What is Molluscum Contagiosum?
Molluscum Contagiosum is a common non-cancerous skin growth caused by a viral infection in the top layers of the skin. They are similar to warts, but are caused by a different virus. The name molluscum contagiosum implies that the virus and the growths are easily spread by skin contact. The virus that causes molluscum contagiosum belongs to a family of viruses called poxviruses. This virus can enter through small breaks in the skin or hair follicles and can lead to the development of molluscum lesions. It does not affect any internal organs.
Molluscum are usually small, flesh-colored or pink, dome shaped growths. They may appear shiny and have a small indentation in the center. Molluscum are often found in clusters of the skin of the chest, abdomen, arms, groin, or buttock. They can also involve the face and eyelids.
The molluscum virus is transmitted from the skin of one person who has these growths to the skin of another person. Molluscum occur where most often skin-to-skin contact is frequent. They often occur in young children, especially among siblings. Molluscum can be transmitted sexually and may be spread in swimming pools.

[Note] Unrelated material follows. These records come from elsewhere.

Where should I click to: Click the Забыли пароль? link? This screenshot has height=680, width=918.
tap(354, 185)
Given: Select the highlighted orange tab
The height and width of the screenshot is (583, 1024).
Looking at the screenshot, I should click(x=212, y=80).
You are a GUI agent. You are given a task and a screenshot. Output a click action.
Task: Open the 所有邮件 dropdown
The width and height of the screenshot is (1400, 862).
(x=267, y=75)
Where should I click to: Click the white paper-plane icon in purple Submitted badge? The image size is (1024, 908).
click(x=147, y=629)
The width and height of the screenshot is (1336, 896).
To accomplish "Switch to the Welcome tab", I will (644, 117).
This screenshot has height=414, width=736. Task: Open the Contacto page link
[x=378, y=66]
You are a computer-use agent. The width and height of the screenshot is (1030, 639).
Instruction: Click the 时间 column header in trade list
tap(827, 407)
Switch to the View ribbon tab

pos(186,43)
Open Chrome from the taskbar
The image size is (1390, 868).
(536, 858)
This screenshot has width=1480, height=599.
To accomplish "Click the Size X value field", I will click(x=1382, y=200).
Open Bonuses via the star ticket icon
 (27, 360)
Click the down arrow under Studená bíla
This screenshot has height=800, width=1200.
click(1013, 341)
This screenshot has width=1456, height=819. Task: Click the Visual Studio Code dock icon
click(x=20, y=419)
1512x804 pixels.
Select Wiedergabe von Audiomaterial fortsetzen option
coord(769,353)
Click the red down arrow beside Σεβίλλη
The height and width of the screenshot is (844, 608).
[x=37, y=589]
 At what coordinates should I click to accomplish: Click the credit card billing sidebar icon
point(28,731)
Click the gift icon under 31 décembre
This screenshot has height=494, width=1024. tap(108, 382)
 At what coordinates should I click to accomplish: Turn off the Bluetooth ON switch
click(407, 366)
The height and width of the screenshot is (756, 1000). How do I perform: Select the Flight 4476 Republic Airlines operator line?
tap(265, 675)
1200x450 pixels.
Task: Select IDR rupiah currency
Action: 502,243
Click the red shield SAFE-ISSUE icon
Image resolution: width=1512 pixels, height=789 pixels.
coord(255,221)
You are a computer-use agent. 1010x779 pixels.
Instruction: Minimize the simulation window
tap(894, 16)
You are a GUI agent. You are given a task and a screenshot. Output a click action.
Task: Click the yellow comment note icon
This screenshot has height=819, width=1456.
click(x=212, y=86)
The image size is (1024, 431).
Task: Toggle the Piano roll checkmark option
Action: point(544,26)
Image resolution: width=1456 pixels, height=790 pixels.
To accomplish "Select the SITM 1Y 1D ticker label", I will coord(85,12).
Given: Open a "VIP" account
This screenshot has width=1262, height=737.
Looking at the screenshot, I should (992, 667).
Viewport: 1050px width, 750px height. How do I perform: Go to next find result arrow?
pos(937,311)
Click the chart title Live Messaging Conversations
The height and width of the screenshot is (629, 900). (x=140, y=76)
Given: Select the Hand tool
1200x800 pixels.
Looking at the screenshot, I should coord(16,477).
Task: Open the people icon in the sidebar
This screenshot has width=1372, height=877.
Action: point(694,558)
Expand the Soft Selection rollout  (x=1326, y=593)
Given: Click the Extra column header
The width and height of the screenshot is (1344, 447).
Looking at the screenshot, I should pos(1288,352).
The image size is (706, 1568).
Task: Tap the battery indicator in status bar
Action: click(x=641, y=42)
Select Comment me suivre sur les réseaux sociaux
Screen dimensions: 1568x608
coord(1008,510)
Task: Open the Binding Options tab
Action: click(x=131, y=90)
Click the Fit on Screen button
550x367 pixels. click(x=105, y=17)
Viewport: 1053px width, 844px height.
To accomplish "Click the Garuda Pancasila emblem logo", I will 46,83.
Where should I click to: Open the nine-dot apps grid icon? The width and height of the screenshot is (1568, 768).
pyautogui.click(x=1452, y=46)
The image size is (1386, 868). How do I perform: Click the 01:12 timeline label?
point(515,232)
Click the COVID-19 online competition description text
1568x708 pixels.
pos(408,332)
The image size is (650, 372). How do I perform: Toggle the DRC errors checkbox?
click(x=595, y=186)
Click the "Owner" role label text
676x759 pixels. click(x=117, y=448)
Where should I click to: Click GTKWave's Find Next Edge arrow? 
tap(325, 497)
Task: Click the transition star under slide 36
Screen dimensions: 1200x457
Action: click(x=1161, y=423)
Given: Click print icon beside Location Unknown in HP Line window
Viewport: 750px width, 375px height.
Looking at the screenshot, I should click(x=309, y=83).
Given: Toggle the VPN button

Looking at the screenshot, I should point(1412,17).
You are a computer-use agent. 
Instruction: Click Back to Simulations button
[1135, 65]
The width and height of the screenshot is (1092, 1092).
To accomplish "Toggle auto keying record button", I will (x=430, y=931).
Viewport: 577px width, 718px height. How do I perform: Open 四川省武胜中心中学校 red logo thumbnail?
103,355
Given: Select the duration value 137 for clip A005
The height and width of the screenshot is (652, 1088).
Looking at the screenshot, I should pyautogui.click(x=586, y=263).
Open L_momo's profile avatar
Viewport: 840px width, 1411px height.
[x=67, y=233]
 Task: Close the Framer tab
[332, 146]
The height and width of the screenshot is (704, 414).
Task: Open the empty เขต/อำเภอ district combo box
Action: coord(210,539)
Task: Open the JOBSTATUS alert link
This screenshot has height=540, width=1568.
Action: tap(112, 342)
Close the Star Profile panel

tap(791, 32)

Many dermatologists advise treating molluscum because they spread. However, molluscum will eventually go away on their own without leaving a scar. Because the growths are easily spread from one area of the skin to another, some growths may appear as others are going away. It may take from six months up to five years for all the molluscum to go away on their own.
Molluscum are treated in the same ways that warts are treated. They can be frozen with liquid nitrogen, destroyed with various acids or blistering solutions, treated with an electric needle (electrocautery), scraped off with a sharp instrument (curette), treated daily with a home application of a topical retinoid cream or gel, treated with a topical immune modifier, or treated with a topical anti-viral medication.